原文資料:

労働生産性を評価するための質問票(mWPAI:障害度および能率低下度をパーセント(%)で算出)をみたところ、LEP治療では120日観察期間において、プレゼンティーイズム3)、全労働への障害率、活動性障害についてベースライン値からの減少が認められました。一方、非LEP治療では、活動性障害のみでベースライン値からの減少が認められました。

 

さらにサブグループ解析では月経随伴症状、健康関連QOLのスコアと労働生産性の相関性が示されました。またLEP治療において投与方法別(28日周期投与/連続投与)にみたところ、連続投与では特にmWPAI労働生産性スコア(アブセンティーズム4))において60日観察期間までにベースライン値と比較してスコアの減少が認められました。一方で28日周期投与においては同項目におけるベースラインと比較した統計的有意差のある変化は認められませんでした。これらの結果により日本人女性において、月経困難症は健康関連QOLおよび労働生産性のスコアと関連していることがわかりました。実臨床において月経困難症状の身体的・精神的側面の改善によるQOL、労働生産性への影響が期待できます。

取り組む内容:
月経困難症と労働生産性に関する原文資料について、次の問いに答えてください。
(a) mWPAIでパーセントとして算出されるものは何か。
(b) 非LEP治療でベースライン値からの減少が認められた項目は何か。
(c) 連続投与で60日観察期間までにスコアの減少が認められたmWPAI労働生産性スコアの項目は何か。

利用可能なデータ:

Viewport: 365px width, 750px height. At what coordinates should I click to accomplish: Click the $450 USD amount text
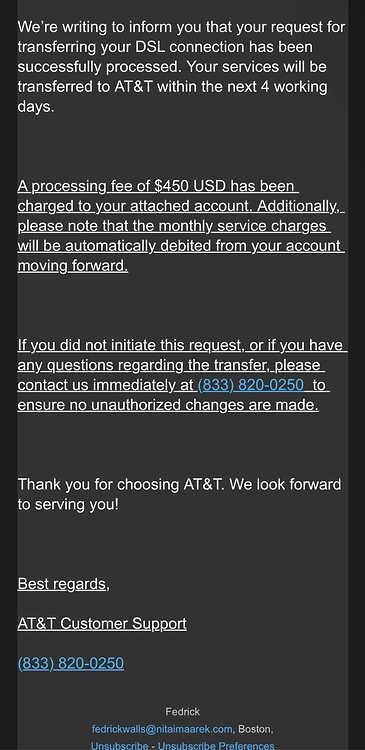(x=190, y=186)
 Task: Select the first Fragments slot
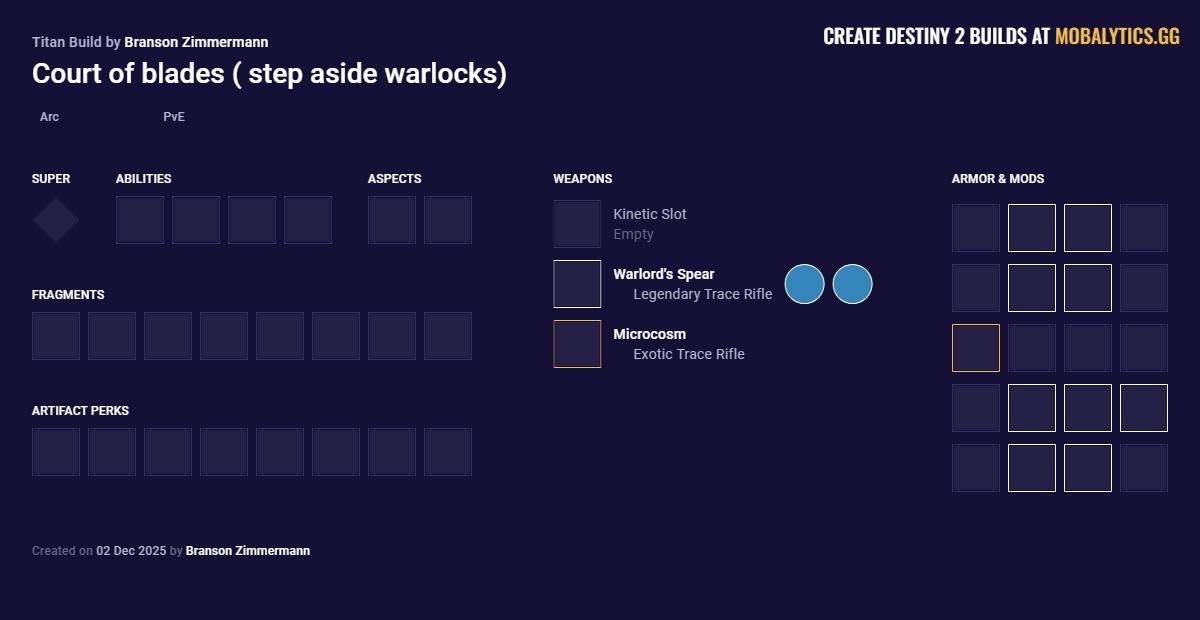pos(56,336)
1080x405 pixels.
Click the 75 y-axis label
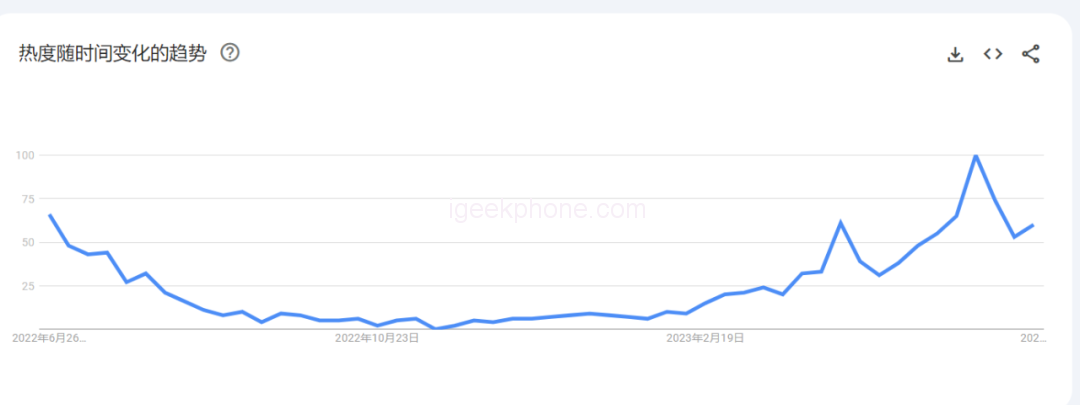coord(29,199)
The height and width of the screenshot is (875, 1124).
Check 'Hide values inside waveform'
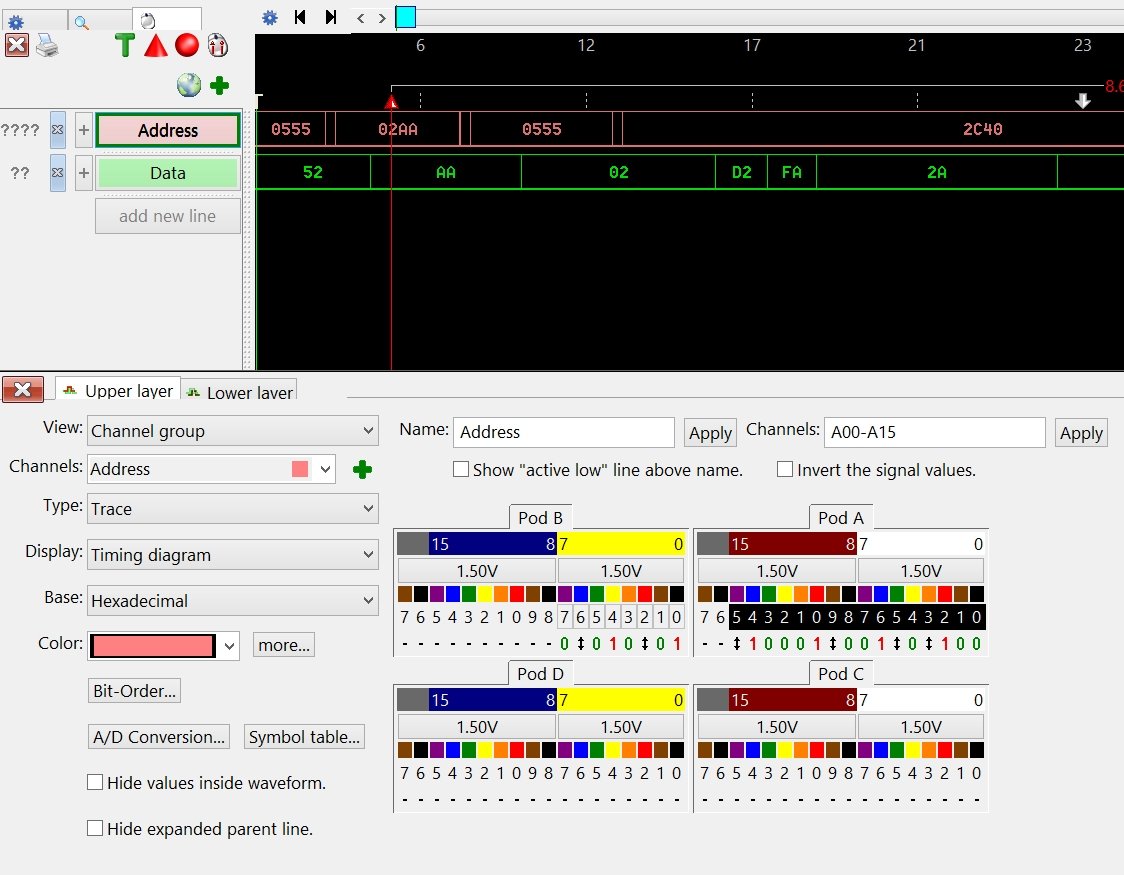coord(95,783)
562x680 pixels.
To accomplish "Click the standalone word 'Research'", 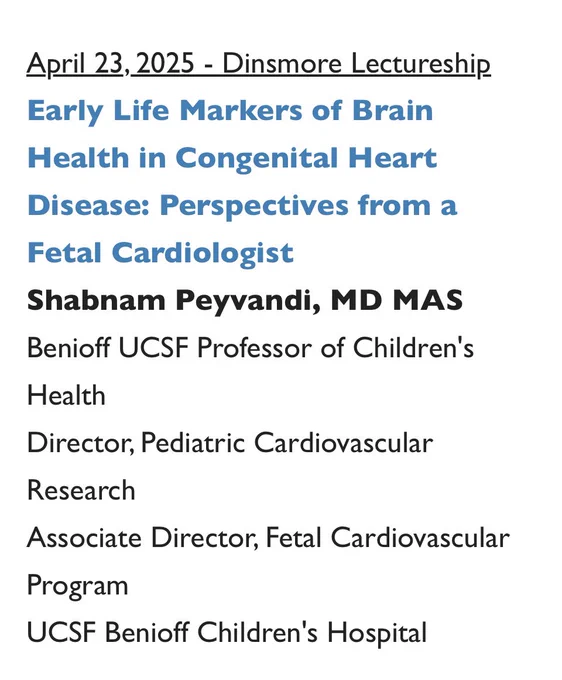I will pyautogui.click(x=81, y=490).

作業結果:
(a) 障害度および能率低下度
(b) 活動性障害のみ
(c) アブセンティーズム